Business

SAC pleads guilty to insider trading, will pay $1.8B fine

This rigged game is over.

SAC Capital Advisors, once among the world’s most successful hedge funds, has agreed to close its doors to outside investors and pay a record-setting $1.8 billion to settle charges that it engaged in inside trading as far back as 1999.

In a deal with the feds announced Monday, billionaire owner Steve Cohen’s SAC also agreed to to hire a government-approved “independent compliance consultant” to monitor its trading activity as it winds down its funds through a probation period.

In a letter to two judges overseeing separate criminal and civil cases against SAC, prosecutors called terms of the unprecedented deal “steep but fair,” saying the penalties “are commensurate with the breadth and duration of the criminal conduct.”

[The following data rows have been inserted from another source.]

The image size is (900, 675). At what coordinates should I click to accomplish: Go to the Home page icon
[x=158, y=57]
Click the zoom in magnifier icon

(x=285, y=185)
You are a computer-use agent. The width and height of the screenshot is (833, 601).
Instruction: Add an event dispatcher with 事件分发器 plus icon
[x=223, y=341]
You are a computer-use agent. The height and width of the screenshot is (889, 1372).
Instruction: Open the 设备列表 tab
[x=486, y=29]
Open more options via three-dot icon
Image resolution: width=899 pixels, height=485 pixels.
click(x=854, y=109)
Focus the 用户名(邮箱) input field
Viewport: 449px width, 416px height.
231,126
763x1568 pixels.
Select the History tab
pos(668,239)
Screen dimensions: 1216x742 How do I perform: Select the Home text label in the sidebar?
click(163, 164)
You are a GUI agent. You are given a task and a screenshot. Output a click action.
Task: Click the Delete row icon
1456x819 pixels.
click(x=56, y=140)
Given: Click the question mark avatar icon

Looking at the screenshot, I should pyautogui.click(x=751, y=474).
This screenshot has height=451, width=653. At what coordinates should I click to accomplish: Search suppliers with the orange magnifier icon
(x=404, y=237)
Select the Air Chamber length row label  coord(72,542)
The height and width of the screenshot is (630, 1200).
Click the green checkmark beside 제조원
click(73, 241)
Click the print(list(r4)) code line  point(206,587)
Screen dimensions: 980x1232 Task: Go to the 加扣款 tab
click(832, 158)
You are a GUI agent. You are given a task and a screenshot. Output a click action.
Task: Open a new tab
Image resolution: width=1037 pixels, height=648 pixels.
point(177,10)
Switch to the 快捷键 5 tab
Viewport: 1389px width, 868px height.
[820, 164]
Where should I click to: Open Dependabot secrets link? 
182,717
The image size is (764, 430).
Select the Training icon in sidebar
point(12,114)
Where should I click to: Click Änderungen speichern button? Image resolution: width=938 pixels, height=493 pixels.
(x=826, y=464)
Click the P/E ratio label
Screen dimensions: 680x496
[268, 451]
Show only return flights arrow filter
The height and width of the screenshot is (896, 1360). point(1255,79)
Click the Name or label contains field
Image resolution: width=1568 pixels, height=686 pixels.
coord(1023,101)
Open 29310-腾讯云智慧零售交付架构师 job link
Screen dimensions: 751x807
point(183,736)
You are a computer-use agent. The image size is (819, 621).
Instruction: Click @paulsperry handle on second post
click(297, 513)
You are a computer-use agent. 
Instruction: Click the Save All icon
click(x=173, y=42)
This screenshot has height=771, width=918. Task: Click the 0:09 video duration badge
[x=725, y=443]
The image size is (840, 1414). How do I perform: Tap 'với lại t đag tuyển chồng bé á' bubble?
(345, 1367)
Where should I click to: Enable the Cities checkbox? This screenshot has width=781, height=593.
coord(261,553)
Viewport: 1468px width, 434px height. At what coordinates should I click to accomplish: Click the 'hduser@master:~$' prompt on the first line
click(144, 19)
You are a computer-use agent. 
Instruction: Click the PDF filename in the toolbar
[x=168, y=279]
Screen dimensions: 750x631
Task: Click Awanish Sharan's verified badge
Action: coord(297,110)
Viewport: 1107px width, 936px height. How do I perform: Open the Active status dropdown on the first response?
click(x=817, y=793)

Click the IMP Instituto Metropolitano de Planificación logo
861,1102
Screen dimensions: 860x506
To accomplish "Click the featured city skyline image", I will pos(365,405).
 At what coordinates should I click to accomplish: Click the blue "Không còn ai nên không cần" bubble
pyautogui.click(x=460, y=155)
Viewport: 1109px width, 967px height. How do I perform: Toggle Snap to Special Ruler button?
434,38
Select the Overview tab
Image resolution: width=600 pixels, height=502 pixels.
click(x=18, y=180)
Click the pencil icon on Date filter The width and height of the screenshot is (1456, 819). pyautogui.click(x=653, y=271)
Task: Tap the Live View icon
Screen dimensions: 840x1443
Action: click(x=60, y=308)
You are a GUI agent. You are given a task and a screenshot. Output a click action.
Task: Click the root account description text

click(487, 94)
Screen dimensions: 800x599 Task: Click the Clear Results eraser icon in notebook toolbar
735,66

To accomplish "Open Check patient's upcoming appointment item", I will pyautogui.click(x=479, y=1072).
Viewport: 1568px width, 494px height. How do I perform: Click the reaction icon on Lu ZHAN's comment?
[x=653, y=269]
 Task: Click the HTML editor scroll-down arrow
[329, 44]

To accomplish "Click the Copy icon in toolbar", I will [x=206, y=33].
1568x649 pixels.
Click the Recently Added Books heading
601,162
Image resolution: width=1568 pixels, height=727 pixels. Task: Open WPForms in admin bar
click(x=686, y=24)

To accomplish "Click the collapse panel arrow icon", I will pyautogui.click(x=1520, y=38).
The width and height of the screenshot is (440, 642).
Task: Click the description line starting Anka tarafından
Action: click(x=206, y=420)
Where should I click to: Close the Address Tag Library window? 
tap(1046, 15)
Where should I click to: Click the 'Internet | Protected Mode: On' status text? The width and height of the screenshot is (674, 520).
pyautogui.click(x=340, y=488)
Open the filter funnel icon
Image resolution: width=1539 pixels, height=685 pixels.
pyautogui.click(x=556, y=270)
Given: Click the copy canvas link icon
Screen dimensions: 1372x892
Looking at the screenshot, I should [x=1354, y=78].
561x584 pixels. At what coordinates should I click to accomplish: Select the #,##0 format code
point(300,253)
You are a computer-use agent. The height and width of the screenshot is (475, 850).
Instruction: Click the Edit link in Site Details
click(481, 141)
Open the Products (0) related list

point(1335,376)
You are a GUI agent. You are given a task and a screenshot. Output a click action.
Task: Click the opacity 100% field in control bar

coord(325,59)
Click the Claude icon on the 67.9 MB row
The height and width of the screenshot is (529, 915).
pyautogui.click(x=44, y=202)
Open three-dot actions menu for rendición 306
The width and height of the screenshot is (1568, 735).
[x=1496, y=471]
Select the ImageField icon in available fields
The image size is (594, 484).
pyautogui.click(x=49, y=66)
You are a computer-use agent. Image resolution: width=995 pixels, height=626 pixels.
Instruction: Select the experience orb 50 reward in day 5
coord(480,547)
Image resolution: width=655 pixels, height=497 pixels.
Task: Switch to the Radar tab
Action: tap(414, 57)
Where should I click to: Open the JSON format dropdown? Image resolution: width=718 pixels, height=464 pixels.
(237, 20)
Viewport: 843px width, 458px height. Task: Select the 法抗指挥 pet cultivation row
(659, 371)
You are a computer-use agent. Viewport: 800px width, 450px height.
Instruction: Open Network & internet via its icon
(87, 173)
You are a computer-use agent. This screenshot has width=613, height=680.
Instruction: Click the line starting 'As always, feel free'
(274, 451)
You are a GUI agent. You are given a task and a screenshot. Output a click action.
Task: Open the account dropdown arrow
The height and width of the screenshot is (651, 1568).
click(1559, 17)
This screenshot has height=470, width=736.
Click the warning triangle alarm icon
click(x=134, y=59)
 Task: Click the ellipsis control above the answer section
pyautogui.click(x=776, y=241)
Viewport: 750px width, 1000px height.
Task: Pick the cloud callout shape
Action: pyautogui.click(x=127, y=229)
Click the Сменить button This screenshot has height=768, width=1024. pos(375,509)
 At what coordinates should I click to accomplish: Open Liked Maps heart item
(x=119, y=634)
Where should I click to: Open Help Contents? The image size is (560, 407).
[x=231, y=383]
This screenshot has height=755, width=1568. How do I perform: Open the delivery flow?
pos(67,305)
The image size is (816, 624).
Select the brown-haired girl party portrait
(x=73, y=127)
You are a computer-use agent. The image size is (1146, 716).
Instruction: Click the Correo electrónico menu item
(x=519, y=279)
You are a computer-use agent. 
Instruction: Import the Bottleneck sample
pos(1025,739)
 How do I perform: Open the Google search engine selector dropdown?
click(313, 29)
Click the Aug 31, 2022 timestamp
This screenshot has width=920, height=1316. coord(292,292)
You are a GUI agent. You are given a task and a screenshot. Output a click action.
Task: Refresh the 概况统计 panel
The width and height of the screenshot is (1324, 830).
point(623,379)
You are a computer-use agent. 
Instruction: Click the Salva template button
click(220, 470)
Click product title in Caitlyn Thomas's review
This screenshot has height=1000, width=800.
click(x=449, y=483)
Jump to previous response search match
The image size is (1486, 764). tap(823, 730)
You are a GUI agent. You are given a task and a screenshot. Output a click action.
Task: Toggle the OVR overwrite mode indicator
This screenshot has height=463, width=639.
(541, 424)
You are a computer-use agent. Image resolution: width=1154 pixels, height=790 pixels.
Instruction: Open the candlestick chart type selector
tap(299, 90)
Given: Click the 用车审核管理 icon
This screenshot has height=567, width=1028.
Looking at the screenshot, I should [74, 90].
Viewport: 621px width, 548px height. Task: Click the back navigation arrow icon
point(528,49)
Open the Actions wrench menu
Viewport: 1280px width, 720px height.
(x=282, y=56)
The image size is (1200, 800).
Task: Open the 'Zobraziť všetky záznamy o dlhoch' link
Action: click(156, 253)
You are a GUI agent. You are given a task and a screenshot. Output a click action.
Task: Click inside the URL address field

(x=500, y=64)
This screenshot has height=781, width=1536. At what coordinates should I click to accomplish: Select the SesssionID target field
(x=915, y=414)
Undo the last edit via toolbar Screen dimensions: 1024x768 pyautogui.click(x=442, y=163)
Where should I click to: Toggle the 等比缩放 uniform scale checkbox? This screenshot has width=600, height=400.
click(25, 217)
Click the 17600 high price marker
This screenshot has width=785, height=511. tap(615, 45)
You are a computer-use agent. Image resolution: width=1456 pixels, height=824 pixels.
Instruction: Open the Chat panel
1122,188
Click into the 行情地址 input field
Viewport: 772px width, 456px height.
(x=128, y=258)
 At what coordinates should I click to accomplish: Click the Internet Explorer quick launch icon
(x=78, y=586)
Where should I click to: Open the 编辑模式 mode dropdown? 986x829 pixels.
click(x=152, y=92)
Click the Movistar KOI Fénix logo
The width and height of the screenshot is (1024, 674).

At an afternoon news conference, Manhattan U.S. Attorney Preet Bharara said, “what has happened today is a very substantial thing,” adding that SAC was paying “the just and appropriate price, in our view, for the conduct that occurred here.”

Bharara noted that “SAC has made it clear that no outside money will be used to pay for the penalties.”

Bharara also emphasized that the deal didn’t close the door on potential prosecution of Cohen, who is alleged in court papers to have “enabled and promoted” his firm’s crooked practices.

“With respect to individuals either at this hedge fund or the countless others…we will continue to pursue insider trading,” he said.

FBI Special Agent-in-Charge April Brooks said SAC’s admissions illustrate how the firm “institutionalized their practices by cultivating a culture of corporate corruption.”

Brooks also warned investment titans against the “greed is good” ethos popularized in the famed 1987 movie “Wall Street.”

“To those on the street who venerate Michael Douglas’ character Gordon Gekko, understand this: principles are just as important as your profit,” she said.

Cohen — who still faces a civil suit filed by the Securities and Exchange Commission that could bar him from trading — was dubbed the “Hedge-Fund King” for producing annualized returns of about 25 percent, besting most of his rivals and allowing SAC to command outsized fees from its investors.

While most funds charge investors a 2 percent management fee and 20 percent of their profits, Cohen’s once-sterling reputation allowed him to collect a 3 percent fee and a whopping 50 percent of the profits.

Cohen’s personal wealth is estimated at $9.4 billion, ranking him number 41 among America’s richest people, according to Forbes.

Eight former SAC traders have been busted since the FBI began probing inside trading at hedge funds in 2006, with six of them pleading guilty and two set for trial later this month.

In a statement, SAC Capital said: “We take responsibility for the handful of men who pleaded guilty and whose conduct gave rise to SAC’s liability.”

“The tiny fraction of wrongdoers does not represent the 3,000 honest men and women who have worked at the firm during the past 21 years. SAC has never encouraged, promoted or tolerated insider trading,” the company added.